I think the zeitgeist may have just crested the wave of all-absorbing parenting, turning over to something more sanely balanced. I hope so, anyway. In January, Jill Lepore wrote in the New Yorker a great history of the breast pump, concluding that breast-pumps get promoted while the harder policies of flexible work and decent parental leave get ignored. Then this week, Judith Warner wrote in the New York Times the “heresy” that breast-pumps are over-rated, and a little formula once in a while will liberate mom without destroying baby. Hanna Rosin upped the ante, writing in The Atlantic The Case Against Breastfeeding.
Maybe that’s not a trend; maybe it’s just seeming like a trend because my facebook friends keep forwarding it.

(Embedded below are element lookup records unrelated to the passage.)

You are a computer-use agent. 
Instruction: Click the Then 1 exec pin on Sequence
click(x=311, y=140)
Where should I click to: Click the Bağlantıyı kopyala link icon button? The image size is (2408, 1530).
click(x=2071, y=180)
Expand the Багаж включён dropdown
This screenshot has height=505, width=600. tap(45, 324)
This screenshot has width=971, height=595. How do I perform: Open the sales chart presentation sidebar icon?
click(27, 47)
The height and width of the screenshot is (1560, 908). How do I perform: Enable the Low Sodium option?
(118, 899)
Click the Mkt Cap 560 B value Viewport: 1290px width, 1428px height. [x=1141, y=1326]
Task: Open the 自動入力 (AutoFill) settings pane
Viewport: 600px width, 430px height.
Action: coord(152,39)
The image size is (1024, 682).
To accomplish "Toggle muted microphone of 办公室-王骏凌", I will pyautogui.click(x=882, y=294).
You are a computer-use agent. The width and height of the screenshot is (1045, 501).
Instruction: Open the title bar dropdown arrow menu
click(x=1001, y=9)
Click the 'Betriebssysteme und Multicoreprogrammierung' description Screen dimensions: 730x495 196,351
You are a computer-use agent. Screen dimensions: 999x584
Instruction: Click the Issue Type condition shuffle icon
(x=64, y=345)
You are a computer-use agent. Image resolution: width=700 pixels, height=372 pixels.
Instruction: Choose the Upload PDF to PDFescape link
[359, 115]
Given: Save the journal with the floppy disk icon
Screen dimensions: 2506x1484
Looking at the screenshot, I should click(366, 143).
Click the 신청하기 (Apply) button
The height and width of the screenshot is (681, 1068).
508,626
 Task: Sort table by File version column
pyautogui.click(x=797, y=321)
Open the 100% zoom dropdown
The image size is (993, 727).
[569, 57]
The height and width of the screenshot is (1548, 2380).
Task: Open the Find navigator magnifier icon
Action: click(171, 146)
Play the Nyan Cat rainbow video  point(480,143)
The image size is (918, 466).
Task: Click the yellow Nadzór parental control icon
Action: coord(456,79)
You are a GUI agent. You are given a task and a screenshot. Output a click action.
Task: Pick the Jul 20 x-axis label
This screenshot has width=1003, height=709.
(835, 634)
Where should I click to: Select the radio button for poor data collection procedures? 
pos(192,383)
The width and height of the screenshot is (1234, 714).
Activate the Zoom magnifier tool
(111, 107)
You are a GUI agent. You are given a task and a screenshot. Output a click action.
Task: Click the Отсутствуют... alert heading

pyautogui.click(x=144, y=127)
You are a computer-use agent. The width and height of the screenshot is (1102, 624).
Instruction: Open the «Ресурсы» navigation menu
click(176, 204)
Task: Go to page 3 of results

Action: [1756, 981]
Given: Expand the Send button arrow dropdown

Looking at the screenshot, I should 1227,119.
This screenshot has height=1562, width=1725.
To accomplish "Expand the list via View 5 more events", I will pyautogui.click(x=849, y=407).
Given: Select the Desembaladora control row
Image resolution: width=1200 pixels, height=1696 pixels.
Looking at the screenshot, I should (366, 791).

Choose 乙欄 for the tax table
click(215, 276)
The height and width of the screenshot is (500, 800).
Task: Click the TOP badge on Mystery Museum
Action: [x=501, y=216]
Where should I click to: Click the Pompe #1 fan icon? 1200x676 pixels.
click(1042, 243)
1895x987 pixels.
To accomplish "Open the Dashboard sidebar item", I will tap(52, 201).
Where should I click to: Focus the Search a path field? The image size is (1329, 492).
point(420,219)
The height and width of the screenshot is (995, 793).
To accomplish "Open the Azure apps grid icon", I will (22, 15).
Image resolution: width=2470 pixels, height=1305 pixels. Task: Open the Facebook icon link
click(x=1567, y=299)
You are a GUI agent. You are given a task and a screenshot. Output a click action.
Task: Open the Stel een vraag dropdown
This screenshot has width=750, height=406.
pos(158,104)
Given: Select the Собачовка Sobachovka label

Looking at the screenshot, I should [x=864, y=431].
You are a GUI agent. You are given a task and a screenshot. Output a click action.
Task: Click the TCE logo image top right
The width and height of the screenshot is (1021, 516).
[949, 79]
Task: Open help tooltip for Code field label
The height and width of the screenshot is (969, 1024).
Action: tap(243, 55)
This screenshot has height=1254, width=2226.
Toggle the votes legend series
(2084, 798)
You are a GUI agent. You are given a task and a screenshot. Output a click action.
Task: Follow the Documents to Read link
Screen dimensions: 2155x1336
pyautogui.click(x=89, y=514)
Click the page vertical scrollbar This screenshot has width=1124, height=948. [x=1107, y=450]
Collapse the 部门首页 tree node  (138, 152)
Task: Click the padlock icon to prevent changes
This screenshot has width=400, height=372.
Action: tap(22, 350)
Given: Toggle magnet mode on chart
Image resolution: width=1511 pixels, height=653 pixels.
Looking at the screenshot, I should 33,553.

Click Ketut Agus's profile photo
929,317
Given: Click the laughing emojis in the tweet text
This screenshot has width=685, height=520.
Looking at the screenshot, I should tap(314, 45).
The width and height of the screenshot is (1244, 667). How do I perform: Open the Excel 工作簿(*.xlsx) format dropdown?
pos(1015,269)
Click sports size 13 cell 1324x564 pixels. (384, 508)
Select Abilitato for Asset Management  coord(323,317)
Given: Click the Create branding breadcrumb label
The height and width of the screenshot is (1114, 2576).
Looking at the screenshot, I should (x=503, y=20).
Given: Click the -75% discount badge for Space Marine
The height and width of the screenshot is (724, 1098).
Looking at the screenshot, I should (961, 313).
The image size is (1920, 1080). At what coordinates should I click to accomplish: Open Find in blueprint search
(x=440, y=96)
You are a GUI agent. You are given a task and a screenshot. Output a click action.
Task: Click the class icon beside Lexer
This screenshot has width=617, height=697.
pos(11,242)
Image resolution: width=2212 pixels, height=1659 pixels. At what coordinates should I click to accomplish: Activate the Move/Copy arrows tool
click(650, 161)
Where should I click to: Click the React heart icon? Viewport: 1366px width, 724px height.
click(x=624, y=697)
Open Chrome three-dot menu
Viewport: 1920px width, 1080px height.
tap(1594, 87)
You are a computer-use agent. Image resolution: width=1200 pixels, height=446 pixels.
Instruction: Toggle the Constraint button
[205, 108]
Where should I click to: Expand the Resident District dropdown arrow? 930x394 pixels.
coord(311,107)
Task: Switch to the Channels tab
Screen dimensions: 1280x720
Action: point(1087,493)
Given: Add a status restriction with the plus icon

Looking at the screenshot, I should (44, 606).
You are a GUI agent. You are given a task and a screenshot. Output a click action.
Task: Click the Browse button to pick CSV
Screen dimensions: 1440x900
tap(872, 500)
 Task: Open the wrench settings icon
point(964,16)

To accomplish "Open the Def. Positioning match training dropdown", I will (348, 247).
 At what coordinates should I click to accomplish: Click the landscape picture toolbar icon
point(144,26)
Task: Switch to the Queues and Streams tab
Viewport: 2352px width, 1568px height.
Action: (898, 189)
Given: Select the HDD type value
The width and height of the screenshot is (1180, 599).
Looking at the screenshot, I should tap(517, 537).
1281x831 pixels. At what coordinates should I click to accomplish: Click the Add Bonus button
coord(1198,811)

But I for one am happy to see the general parenting-trend swing away from the obsessive, guilt-inducing, mother’s-needs-ignoring tenets of attachment parenting. Attachment parenting is a philosophy that seems liberal (always go to your child when she cries) but ends up being conservative (women should ignore their own needs for the sake of their children).
These recent articles are about breast-feeding and breast-pumping, which is just one part of attachment parenting, but to me the reasoning in the articles leads to questioning much of the overly-baby-focussed, mom-ignoring recent trends, in which mothers assume their babies need constant stimulation and support, when actually babies sometimes need to be left alone. I don’t want to be misunderstood: I love my baby sling, but I also refuse to judge others who don’t love theirs, and I am trying to reject the guilt and pressure that gets piled on to motherhood.
Breastfeeding may increase a baby’s i.q. by a few nonconsequential points. It may do nothing. It certainly keeps moms physically tied to their baby’s sides, keeps parenting from being shared equally between mothers and fathers (especially at night, at least in our household), and keeps a few moms who can’t breastfeed feeling like failures.
I enjoyed breastfeeding, but we gave Sophie other foods at 4 months instead of the recommended 6 (she was just so hungry, and pumping was so hard, and honestly we didn’t realize that 6 months of exclusive breastmilk even is the recommendations). Then I stopped pumping around 12 months, even though I have only today stopped breastfeeding, at 23 months. (I’ll let you know how the weaning goes in another post. )
I’m no model for sane and balanced parenting. But I’m trying to be a good parent while still being good to myself — so I welcome the recent feminist articles about not pressuring every mother to do any one thing.
Next on my reading list: Amy Richard’s Opting In: Having a Child without Losing Yourself. As soon as I decide what else to fill up my amazon.com cart with in order to qualify for free shipping.